My breath catches at his words, at both of us thinking we could avoid complication yet neither of us being able to do it. Because I want what he wants, too. I want to give to him what he’s asking. So that’s what I choose to tell him.
“Rule number one,” I say. “You can have the whole deck.”
The apprehension doesn’t leave his smile, but it’s joined by something fierce, a determination that makes me believe maybe I’m not fooling myself. That I can believe Miles and his trust in my readiness to take something for myself.
“Oh will you two snog already so we can drink?”
So we follow Duncan’s orders, my lips rushing to meet Griffin’s as we collide in a kiss that is the start of something.
“Sláinte!” Duncan yells, and Griffin and I separate.
Everyone holds a glass up high, and we repeat the word, one of the few in Gaelic I actually know.
Then we drink, the bubbles of the liquid popping on my tongue, down my throat—my first sip in two years. My eyes drift shut as I hold on to the taste, the memories that go with it.
“Hey, slow down there, Speed Racer.”
When I open my eyes, Griffin raises a brow at my glass. Without realizing it, I drained three quarters of it on my first swig. A different kind of heat floods my cheeks now, one filled with bubbles that rise and pop at the top of my glass as Duncan tops me off.

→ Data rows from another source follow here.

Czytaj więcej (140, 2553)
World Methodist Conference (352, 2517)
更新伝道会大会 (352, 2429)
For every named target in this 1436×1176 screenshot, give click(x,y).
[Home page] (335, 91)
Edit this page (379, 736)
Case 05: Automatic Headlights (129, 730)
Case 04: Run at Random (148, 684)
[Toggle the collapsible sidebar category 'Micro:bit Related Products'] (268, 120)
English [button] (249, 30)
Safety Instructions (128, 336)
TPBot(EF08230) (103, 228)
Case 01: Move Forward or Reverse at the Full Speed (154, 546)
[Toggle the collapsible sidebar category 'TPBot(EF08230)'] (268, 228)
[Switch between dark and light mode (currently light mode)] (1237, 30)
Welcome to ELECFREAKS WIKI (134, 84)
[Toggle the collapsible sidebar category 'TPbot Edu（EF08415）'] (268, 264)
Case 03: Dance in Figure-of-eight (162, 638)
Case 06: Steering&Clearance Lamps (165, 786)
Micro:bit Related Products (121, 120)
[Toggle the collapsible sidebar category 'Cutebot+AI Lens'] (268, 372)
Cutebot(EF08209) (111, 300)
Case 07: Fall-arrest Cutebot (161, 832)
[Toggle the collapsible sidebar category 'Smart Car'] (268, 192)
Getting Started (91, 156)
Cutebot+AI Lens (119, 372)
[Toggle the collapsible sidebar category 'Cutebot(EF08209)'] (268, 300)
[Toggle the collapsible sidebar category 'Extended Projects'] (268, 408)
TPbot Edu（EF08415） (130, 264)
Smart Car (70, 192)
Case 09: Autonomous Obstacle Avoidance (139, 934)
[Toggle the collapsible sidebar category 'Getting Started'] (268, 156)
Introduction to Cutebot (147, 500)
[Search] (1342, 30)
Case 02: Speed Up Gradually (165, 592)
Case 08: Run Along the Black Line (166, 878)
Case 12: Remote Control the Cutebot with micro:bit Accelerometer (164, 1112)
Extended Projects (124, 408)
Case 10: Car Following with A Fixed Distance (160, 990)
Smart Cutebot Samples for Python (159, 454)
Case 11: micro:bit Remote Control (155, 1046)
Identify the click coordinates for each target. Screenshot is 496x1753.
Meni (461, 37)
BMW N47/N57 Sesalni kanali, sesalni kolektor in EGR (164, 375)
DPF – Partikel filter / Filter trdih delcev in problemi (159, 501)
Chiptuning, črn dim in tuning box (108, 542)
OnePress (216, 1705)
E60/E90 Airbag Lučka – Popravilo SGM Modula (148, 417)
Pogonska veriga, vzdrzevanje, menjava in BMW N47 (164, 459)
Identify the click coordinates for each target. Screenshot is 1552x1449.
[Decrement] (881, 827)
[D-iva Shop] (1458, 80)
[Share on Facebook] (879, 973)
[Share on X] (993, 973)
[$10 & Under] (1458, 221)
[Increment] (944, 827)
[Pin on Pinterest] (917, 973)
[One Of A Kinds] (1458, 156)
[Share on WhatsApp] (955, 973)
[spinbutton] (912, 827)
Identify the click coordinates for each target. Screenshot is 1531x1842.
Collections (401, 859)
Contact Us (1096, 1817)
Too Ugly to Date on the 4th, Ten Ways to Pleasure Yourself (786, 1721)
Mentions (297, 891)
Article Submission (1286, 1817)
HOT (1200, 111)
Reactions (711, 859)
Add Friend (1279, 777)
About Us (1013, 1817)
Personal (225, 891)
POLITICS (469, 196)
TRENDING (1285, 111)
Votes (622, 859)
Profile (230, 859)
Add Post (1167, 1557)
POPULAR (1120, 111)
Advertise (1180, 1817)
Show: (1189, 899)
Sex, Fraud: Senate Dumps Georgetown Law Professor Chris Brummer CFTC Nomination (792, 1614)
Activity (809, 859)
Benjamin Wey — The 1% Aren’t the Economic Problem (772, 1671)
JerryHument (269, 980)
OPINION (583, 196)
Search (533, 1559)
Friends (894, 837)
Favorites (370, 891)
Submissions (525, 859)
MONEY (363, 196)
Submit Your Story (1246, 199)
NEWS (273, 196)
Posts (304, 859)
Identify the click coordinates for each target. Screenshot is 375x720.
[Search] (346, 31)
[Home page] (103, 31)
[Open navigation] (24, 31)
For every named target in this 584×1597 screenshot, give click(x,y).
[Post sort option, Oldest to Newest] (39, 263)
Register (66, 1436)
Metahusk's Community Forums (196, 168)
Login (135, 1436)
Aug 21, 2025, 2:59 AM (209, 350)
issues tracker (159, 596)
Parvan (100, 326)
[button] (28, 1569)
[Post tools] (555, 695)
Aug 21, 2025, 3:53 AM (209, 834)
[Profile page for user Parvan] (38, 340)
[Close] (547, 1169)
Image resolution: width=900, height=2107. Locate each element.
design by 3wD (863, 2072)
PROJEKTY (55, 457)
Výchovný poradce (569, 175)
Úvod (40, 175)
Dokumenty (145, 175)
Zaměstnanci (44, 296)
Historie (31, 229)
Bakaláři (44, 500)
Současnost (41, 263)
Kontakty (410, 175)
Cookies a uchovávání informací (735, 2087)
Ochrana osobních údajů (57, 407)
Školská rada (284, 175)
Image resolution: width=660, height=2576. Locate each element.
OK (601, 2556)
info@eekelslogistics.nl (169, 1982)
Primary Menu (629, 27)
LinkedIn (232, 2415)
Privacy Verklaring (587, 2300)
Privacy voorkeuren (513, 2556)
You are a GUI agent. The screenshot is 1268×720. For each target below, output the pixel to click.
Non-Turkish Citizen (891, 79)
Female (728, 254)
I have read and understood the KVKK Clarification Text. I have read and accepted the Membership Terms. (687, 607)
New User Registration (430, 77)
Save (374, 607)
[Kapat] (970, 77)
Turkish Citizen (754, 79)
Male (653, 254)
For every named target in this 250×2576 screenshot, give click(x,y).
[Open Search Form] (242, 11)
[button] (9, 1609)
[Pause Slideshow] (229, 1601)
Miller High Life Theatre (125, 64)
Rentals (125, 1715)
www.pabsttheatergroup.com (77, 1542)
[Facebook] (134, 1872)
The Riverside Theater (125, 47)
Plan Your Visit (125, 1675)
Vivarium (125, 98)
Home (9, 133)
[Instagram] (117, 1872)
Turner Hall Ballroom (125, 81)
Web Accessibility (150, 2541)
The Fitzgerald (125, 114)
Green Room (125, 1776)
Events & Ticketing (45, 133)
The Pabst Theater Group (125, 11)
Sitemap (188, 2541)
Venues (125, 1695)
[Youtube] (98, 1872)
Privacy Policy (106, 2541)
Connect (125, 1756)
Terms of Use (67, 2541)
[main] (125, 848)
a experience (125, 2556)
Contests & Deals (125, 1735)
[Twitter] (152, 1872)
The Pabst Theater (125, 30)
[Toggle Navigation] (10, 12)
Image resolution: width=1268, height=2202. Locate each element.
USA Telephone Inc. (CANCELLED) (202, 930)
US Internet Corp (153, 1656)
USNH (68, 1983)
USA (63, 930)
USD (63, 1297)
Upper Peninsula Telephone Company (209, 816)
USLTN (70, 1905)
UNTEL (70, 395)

“I’m good,” I tell him. “I feel…good.”
Duncan and Elaina fall into conversation with Jordan and Noah, but Griffin keeps his eyes on me.
“Did you really mean it?” he asks. “The whole deck?”
I nod and take another sip, my inhibitions crumbling with each one—and along with it the wall I’ve kept between us.
“Well, that depends,” I say, threading my fingers through his free hand. “Does it mean no more phone numbers on your palm?”
I expect him to laugh or maybe look surprised at the forwardness of my question and what his answer would mean. Instead his brows knit together. Then he shakes his head like he’s pushing away his thoughts.